Domenica, 20 Settembre 2020

    Sciopero e presidio davanti alla Prefettura dei lavoratori della sanità privata In evidenza

    By F. Calderone Settembre 16, 2020

    Giornata di sciopero e presidio davanti alla Prefettura da parte dei lavoratori della sanità privata di Taranto. L’astensione lavorativa e la manifestazione di oggi, mercoledì 16 settembre, hanno luogo per chiedere il rinnovo del contratto atteso da 14 anni.

    Fp Cgil: “Questa situazione non è più tollerabile”

    “Da 14 anni i lavoratori del servizio della sanità privata chiedono dignitosamente il rinnovo del contratto. Dopo 3 anni di trattative, è stata firmata la pre-intesa ma non quella definitiva. Non è più tollerabile questa situazione – afferma la segretaria Tiziana Ronsisvalle -, i lavoratori hanno diritto di avere questo rinnovo. Se il prefetto vorrà ascoltarci, chiederemo di porsi come mediatore tra le istanze del territorio e il Governo”.

    Cisl Fp: “Basta speculare sul lavoro degli operatori sanitari”

    “Chiediamo finalmente il riconoscimento per i lavoratori privati, che hanno il diritto sacrosanto di rinnovare il contratto dopo 14 anni. Il 10 giugno scorso AIOP (Associazione Italiana Ospedalità Privata n.d.r.) e ARIS (Associazione Regionale Istituti Socio Sanitari n.d.r.) hanno ratificato e sottoscritto la pre-intesa, ma a luglio quando era prevista la stesura definitiva hanno fatto dietrofront. Un episodio mai avvenuto nella storia sindacale italiana. Non è possibile che un’associazione datoriale possa speculare sul lavoro degli operatori sanitari. Abbiamo dimostrato durante la pandemia di essere all’altezza di garantire il servizio per tutti gli utenti, Vogliamo rispetto, basta fare distinzioni tra lavoratori di Serie A e Serie B, il privato è uguale al pubblico. Siamo qui davanti al prefetto – aggiunge Flavia Ciracì - perché chiediamo alle istituzioni di intervenire in maniera decisa sulle associazioni datoriali.
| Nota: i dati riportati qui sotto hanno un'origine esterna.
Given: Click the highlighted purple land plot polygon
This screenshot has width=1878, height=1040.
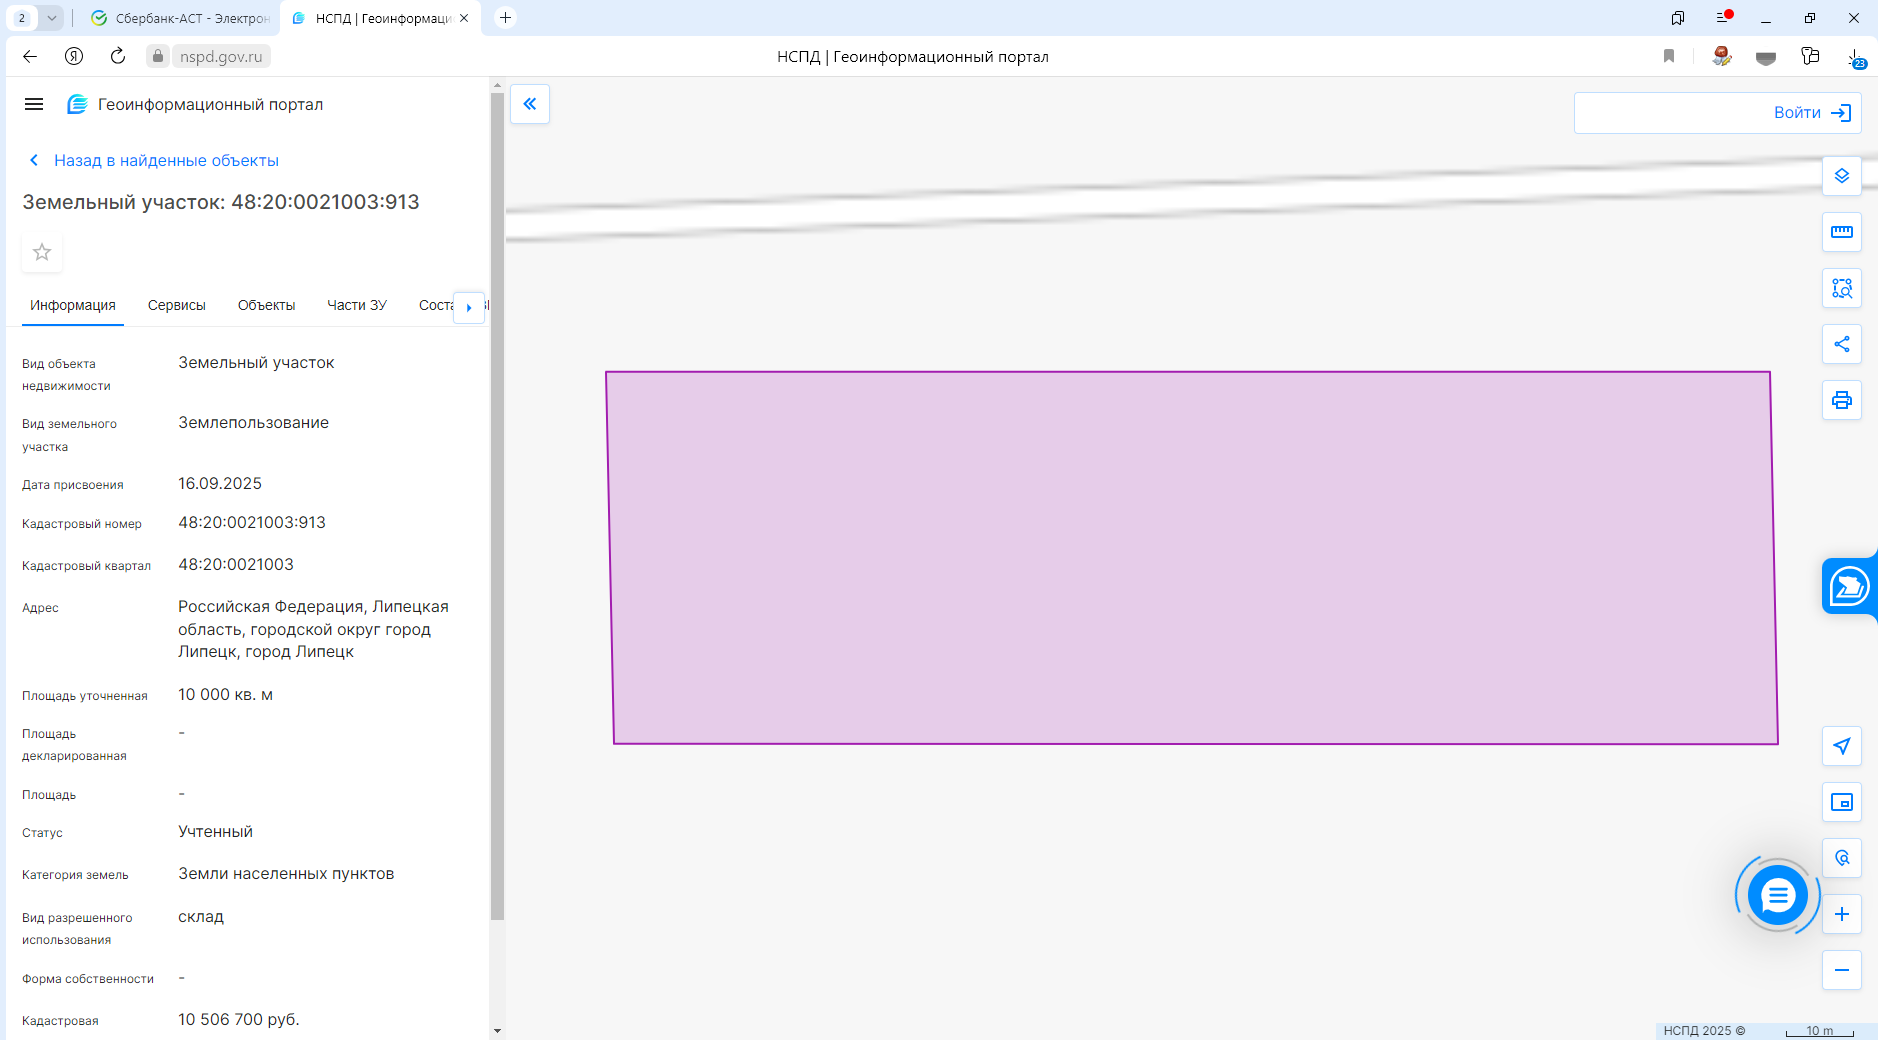Looking at the screenshot, I should tap(1190, 558).
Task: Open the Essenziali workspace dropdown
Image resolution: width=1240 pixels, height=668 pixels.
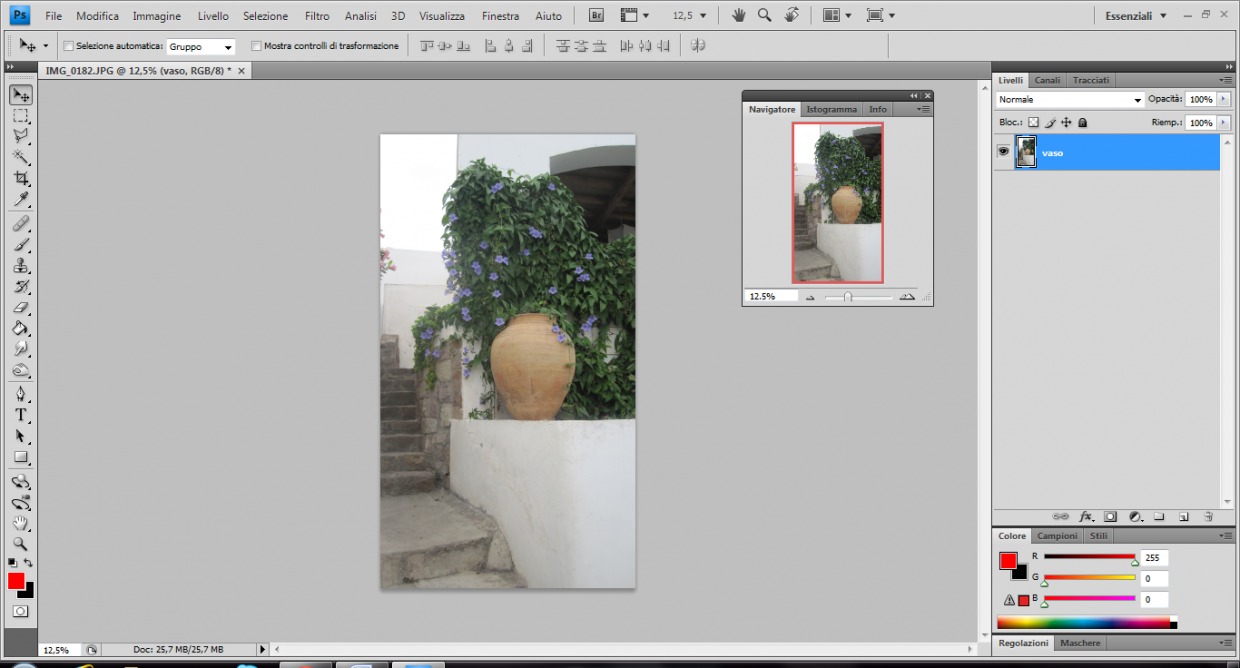Action: click(x=1135, y=15)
Il ministro della Salute e il presidente della conferenza Stato - Regioni hanno dato garanzie per coprire con il 50% i fondi economici per il rinnovo. Quindi non capiamo perché non sia stato ratificato l’accordo”.

    Uil Fpl: “Il Governo intervenga al più presto”

    “In assenza della ratifica del contratto, andremo avanti con le proteste mettendo in crisi le strutture private. I lavoratori privati hanno pari dignità rispetto a quelli pubblici. Siamo già stati ascoltati dal prefetto in passato, oggi c’è questo sciopero nazionale. Il Governo intervenga – continua Pierpaolo Volpe - affinché si modifichi la legge e si metta l’obbligo del rinnovo dei contratti in presenza di autorizzazione agli accreditamenti. La politica si faccia carico di questo grido di dolore”.